* [EXERCISE OBJECTIVE]: Each record must appear in the answer exactly as given.

* [GIVEN RECORDS]:

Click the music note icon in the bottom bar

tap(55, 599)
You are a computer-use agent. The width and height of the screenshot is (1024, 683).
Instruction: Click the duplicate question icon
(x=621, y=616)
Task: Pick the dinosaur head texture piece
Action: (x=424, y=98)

* [RESULT BELOW]:
Click the music note icon in the bottom bar

tap(55, 599)
You are a computer-use agent. The width and height of the screenshot is (1024, 683).
Instruction: Click the duplicate question icon
(x=621, y=616)
Task: Pick the dinosaur head texture piece
Action: (x=424, y=98)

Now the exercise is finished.